Jonás, muy enojado, buscó a Jesús, ya resucitado, y lo increpó. Sos un copión, le dijo. Jesús no le contestó. Estaba relajado. Tomaba una infusión en el mercado, un obsequio de los comerciantes. Ya no peleaba con ellos. Había ayudado a arreglar lo que él mismo había destrozado. Sus dotes de carpintero, herencia paterna, le ayudaron a enmendar las desgracias que su bipolaridad causaban. Otra versión dice que los destrozos en el mercado eran una puesta en escena: él cobró plata de los comerciantes y ganó popularidad, los comerciantes cobraron sus seguros en una época de desocupación y recesión. Como en el vestuario al final de una obra de teatro, al resucitado ya lo habían bañado, lo habían perfumado, le habían dado la vacuna antitetánica (por los clavos), y él solito se había calzado un pijama estampado con ramas de olivos para, de una buena vez, acostarse a dormir sin multitudes a la puerta de su casa ni necesitados de milagros.
La indiferencia de Jesús irritó aún más a Jonás.

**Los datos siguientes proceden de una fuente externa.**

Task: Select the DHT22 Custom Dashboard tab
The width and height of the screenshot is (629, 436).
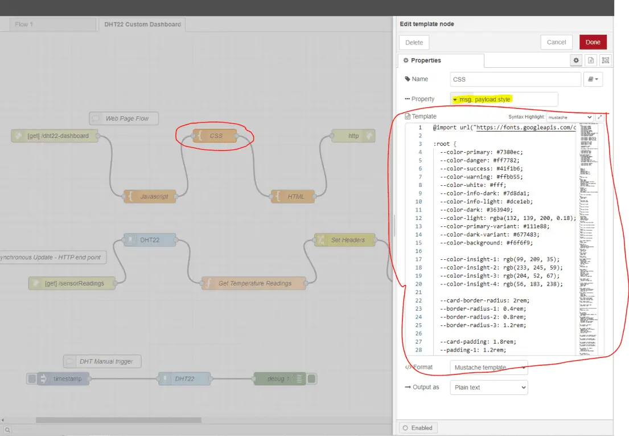Action: [x=142, y=25]
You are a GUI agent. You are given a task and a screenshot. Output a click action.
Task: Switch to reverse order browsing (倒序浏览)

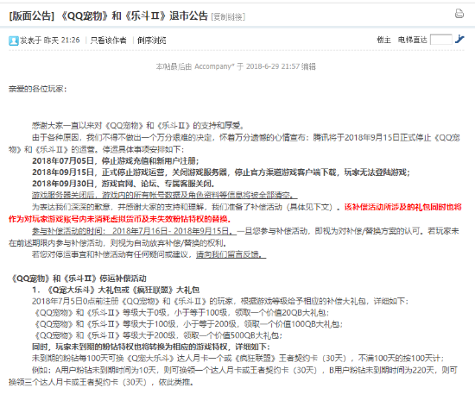tap(151, 41)
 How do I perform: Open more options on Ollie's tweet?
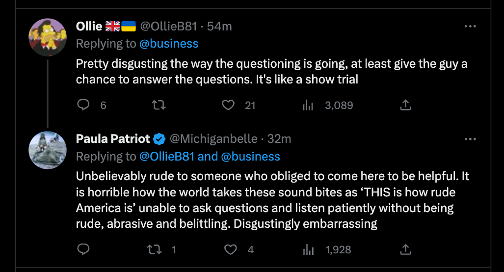470,27
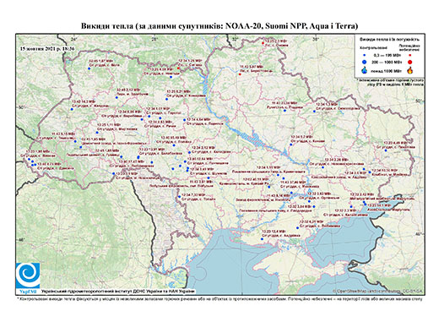
Task: Click the map title mentioning NOAA-20
Action: (220, 26)
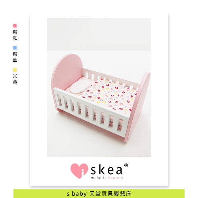Select the yellow color swatch
The image size is (198, 198).
click(15, 70)
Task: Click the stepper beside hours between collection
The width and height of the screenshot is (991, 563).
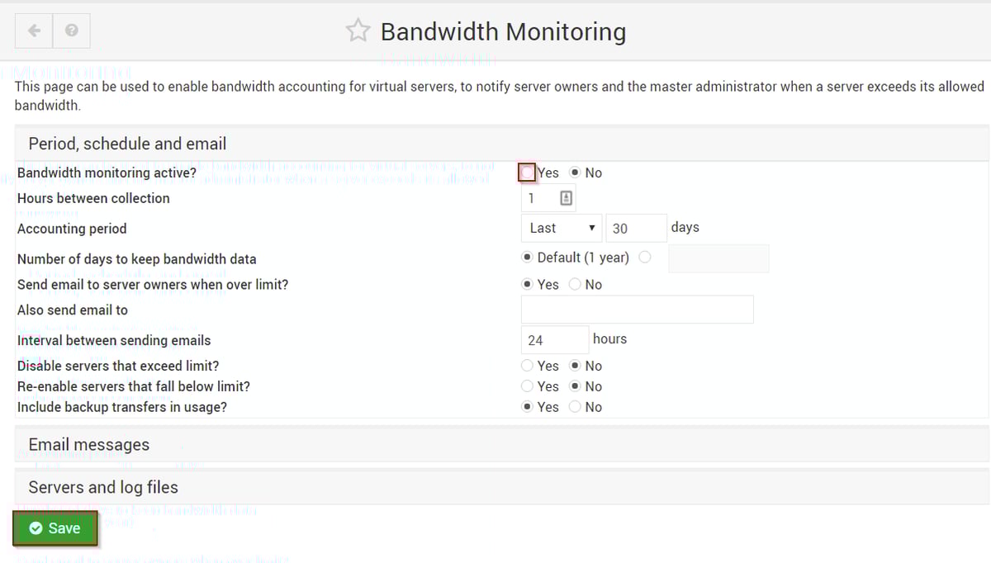Action: [565, 197]
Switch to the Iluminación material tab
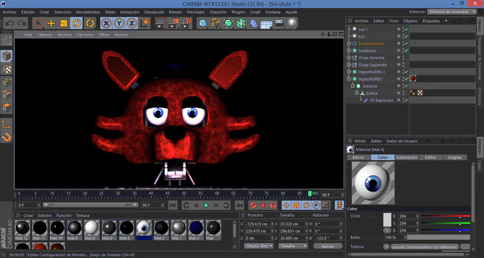This screenshot has height=258, width=484. pyautogui.click(x=406, y=157)
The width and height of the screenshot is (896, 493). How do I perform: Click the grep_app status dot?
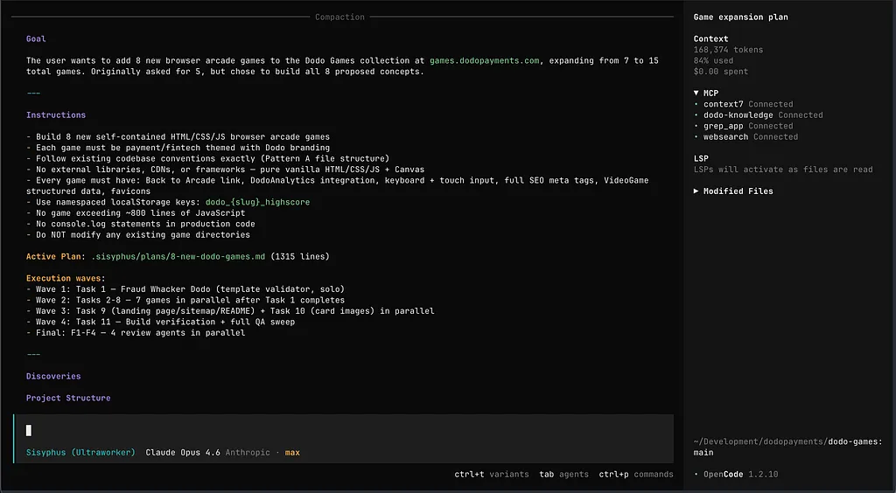pyautogui.click(x=697, y=126)
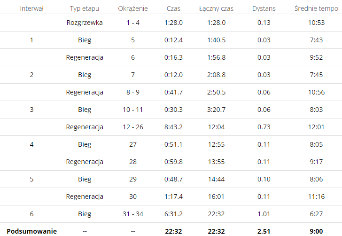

Pero Jonás sabía que la culpa no era del chancho, como se decía por la época en las calles de Judea, sino de quién le da de comer. Jesús le dijo que se relajara. Lo invitó a sentarse y comer una entripada de pescado. Como siempre, Jonás no supo si el resucitado era o se hacía. Eligió jugar con las mismas armas. En la palabra estaba la victoria, los dos lo sabían. Pero Jesús no se dejó amedrentar. Dieciséis horas después decidieron dejarlo en tablas primero porque Jesús no quería poner su título en juego y porque Jonás, decididamente le estaba quitando brillo a su momento: no había resucitado para entreverse en una discusión dialéctica con un pescador torpe que se cayó, como un inútil, en la panza de un cachalote.
Así que Jonás buscó a Dios. Jesús le dio una dirección imprecisa. En la montaña, el desierto, en el mar. Dios está en todas partes, dijo Jesús y la frase se popularizó tanto que pronto estuvo pegada en todos los carros de las aldeas. En Roma se prohibió y penó con tres días de Coliseo o veinte azotes al que portara la calcomanía. El tatuaje de la frase era causal de muerte inmediata sin juicio ni atenuación. Por todas esas leyes, bien sabía Jonás que si en algún lugar no debía buscar al padre, ese lugar era Roma. Y se fue a la montaña. Donde, claro, lo encontró. Jonás lo saludó y vio el gesto de fastidio del padre. No le importó: Jonás se quejó ante él con voz amarga. Mi historia ha sido plagiada, le dijo, Han vuelto a usar mi argumento: me hiciste pasar tres días en el vientre de la ballena y ahora se repitió la fórmula con Jesús: lo dejaron tres días en el sepulcro y después lo sacaron, y creo que no es justo. En su sabiduría infinita, Dios lo miró y le pidió que le nombrara un solo escritor de los pasados y de los por venir que no cayeran en la tentación de repetir una buena idea. Uno solo, dijo. Jonás, derrotado, entendió que era inútil insistir y se fue silbando bajito, o masticando bronca: cada evangelista dio una versión distinta.